Besides, what do we have, if not hope?


Scott said...

Concerning the Bowles decision, as admittedly one who is a novice in watching the Court, I cannot help but be struck by the kind of "due process" of law you get when a District Court Judge, as it were, makes up the rules as he or she goes along and your lawyer is not sharp enough to notice and protest.

Chinh Q. Le said...

Nothing like commenting on your own blog entry, but some of you may be amused that Jeffrey Toobin makes the same observations in a Talk of the Town Piece in this week's New Yorker, where in he states: "As George W. Bush staggers toward the conclusion of his second term, he can point to at least one major and enduring project that has gone according to plan: the transformation of the Supreme Court. In the next week or so, the justices will begin their summer recess. The first full term in which Chief Justice John G. Roberts, Jr., and Justice Samuel A. Alito, Jr., have served together will thus be completed, and the changes on the Court, and their implications for the nation, have been profound."

James said...

As a note on the actual now-obsolete unique circumstances doctrine, the argument against allowing exceptions to FRAP 4(a) comes down to two things. One, the rarity of its application (about 3 times in addition to Thompson v. INS which established the doctrine). And two, more importantly, the expectation of competency from the lawyer who should know the rules of appellate procedure give one 14 days to file the response to the order, despite whatever a judge (erroneously) grants as a deadline.

Anonymous said...

The real question behind the Bowles decision is, are we a country of laws created by our democratically elected representatives, or are we a country of "laws" created/declared by unelected judges?
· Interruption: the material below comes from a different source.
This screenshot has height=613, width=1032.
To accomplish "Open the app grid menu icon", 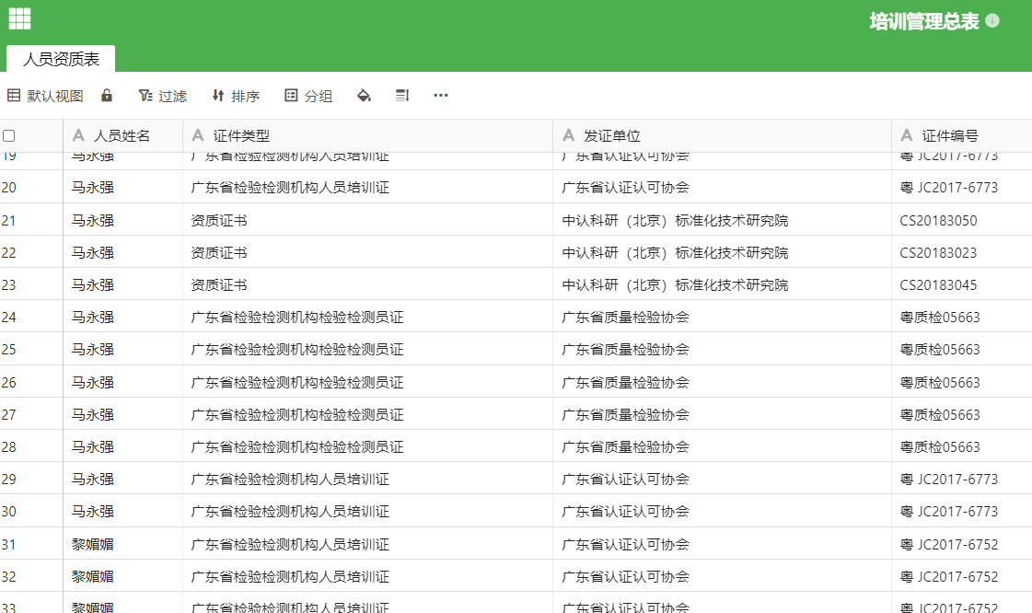I will (x=19, y=18).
A district court judge made an error in determining what a law said and issued an order on the basis of that error. Should the court then declare that anytime a judge makes a mistake in interpreting a law, that law should no longer apply? Do we really want our courts to assume the power of the legislature to make or ignore laws? Isn't the wiser course of action to maintain the balance of powers our government is based on and accept that the court is limited to interpreting the law, and declaring that a lower court got the interpretation wrong, rather than having the court decide that its okay to ignore the law if some judge somewhere got it wrong?
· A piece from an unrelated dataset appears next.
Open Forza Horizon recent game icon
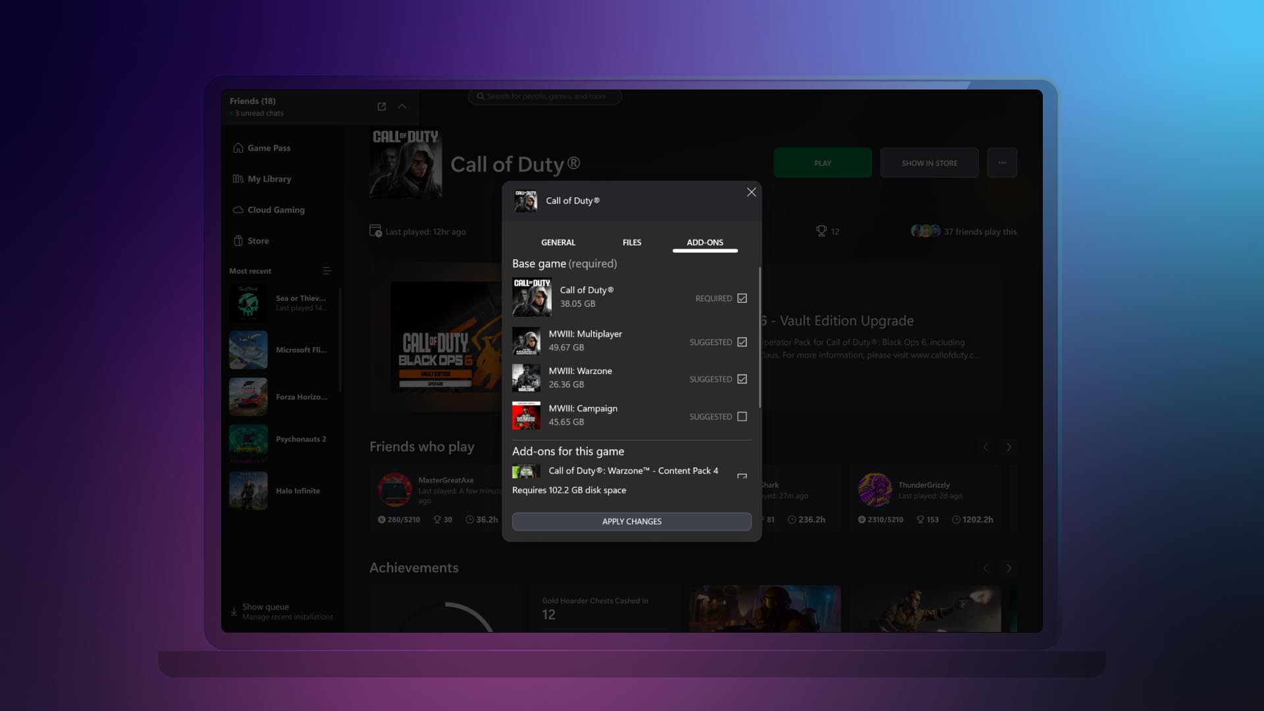1264x711 pixels. 248,397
Wouldn't that be giving extraordinary power to a single district court judge to, at the bang of a gavel, (accidently or on purpose) ignore the law that was properly created by the branches of government into whose hands the making of law belongs?

k.s.a. said...

anonymous' amorphous invocation of "law" conflates substance, procedure and rote technicality (much like the bowles majority on "jurisdiction"). the question behind bowles was, and remains: do we want a system of law that deprives an individual of her right to her day in court -- in an action with fundamental liberties at stake -- simply because her lawyer reasonably relies on a district court order granting three extra days to file a notice of appeal? if we were a society of automatons, perhaps an affirmative answer would be in order. but so long as we remember that judges, lawyers and criminal defendants are human, we'd do better by allowing reliance on a judge's slight, technical error concerning a filing date. this is especially true for bowles, whose current and future claims are governed by aedpa (itself unreasonably restrictive).